**Apply what you read:**
a) In the article on the Huntington Pilot Plant, how much had former workers been paid as of March 2015?
b) Please continue the article on the Huntington Pilot Plant from its last line.

**Document excerpt:**
Atomic Energy Plant with Radioactive Isotopes Once Located on Huntington Alloys Property

by Tony E. Rutherford, News Editor
Atomic Energy Plant with Radioactive Isotopes Once Located on Huntington Alloys Property

A once classified nuclear fuel and nickel carbonyl plant serving three key gaseous diffusion plants existed on the private company’s property  operated by the federal government. The materials ranged from Uranium, Plutonium and other radionuclides whose half-lives stretch hundreds of years.

Former workers at the Huntington Pilot Plant a.k.a. Reduction Pilot Plant have been paid $6,649,813 as of March 2015, under Parts B and E of the EEOICPA, including medical compensation, for workers suffering from the effects of working at Huntington Pilot Plant. Considered an Atomic Weapons Employer site and as a Department of Energy site under the Energy Employees Occupational Illness Compensation Program Act.

The compensation could climb as a petition is under review for a Special Exposure Cohort  that would include all International Nickel Company  security personnel who worked at any location within the Reduction Pilot Plant during the period from June 7, 1976 through November 26, 1978. At that time the former plant remained on standby.

Security patrolled the soon to be demolished structure. Radioactive debris traveled in open trucks through Huntington, Chesapeake and areas on Route 52 that led to a burial site on the Portsmouth Diffusion Plant property where even the trucks were buried in a “classified land fill” as machine gun holding security guards watched.

In a series of earlier stories, HNN detailed many government documents which had been declassified. You can Google Search “Huntington Pilot Plant” or use the search on this site to bring up the reports which have been fortified by government reports from the departments of Energy, Labor, Health and Human Services, and Environmental Protection

Thomas Tomes of the National Institute for Occupation Safety and Health on April 21, 2022 advised in a memorandum to Henry A. Anderson, M.D., Chair Uranium Refining Atomic Weapons Employers (AWEs) Work Group Advisory Board on Radiation and Worker Health, that INCO workers who patrolled the idle plant may have received qualifying exposures for compensation consideration.

SEC Cancers

In addition to having worked for a specific period of time at one of the SEC work sites, a covered employee must also have at least one of the following types of cancer to qualify for compensation under the SEC:

Bone cancer

Renal cancers

Leukemia (other than chronic lymphocytic leukemia) provided the onset of the disease was at least two years after first exposure

Lung cancer (other than in-situ lung cancer that is discovered during or after a post-mortem exam)

**Recorded information:**
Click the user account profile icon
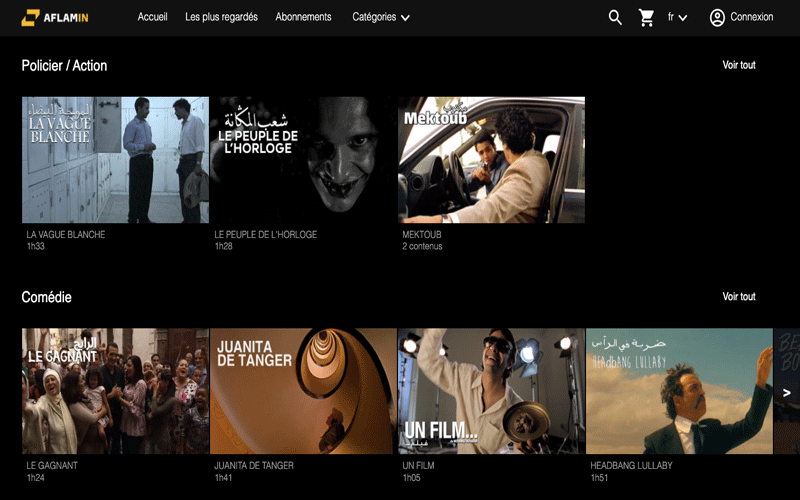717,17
* * *
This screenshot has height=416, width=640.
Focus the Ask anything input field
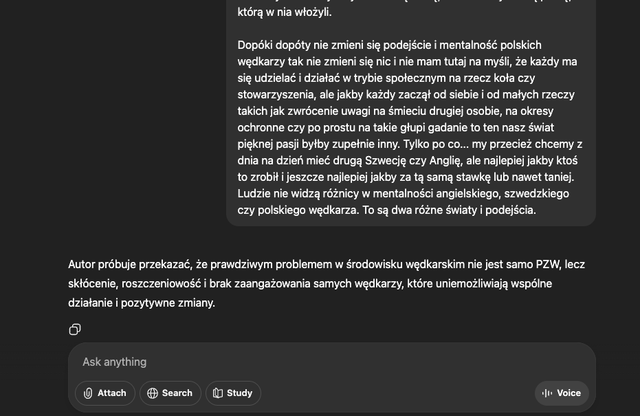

**Responses per task:**
a) $6,649,813

b)
The following diseases provided onset was at least five years after first exposure:

Multiple myeloma

Lymphomas (other than Hodgkin’s disease)

Primary cancer of the:

Bile ducts

Brain

Breast (female)

Breast (male)

Colon

Esophagus

Gall bladder

Liver (except if cirrhosis or hepatitis B is indicated)

Ovary

Pancreas

Pharynx

Salivary gland

Small intestine

Stomach

Thyroid

Urinary bladder

They must qualify for work during SEC Designated time periods.

Security personnel had daily exposure increased from five minutes to 52 minutes, since daily the process building had five floors and exterior catwalks, the compressor structure was checked and the fencing was surveyed. Exposure times must be determined for the “stand by” maintenance workers too prior to March 4, 1975 (i.e., prior to the end of maintenance), will have to be evaluated too.

https://www.cdc.gov/niosh/ocas/pdfs/dps/dc-rppsec253-042921-508.pdf * The information comes from a draft of the evaluation process and is subject to change.

This illustrates that radiation hazards were not properly documented in Huntington. Records of exposures were allegedly destroyed. Meanwhile , no documentation has been found as to what happened ta uranium o the waste from the Portsmouth, Paducah, and Oak Ridge facilities when the HPP conducted its then classified work. Various former employees have said the radioactive waste was dumped at the unlined Dietz Hollow Landfill using sites dedicated for INCO dumping done at midnight daily.

West Virginia had a DOE facility in Wood County. The Carborundum Co. produced high-grade Zirconium metal for use in construction of nuclear reactors for the Navy circa late-1950s and 1960s; and Conducted small scale Zirconium and Uranium testing in the mid-1970s. According to the DOE in a listing in the WSJ series. The DOE considered uranium extraction at the Food Machinery and Chemical Company in Nitro, WV.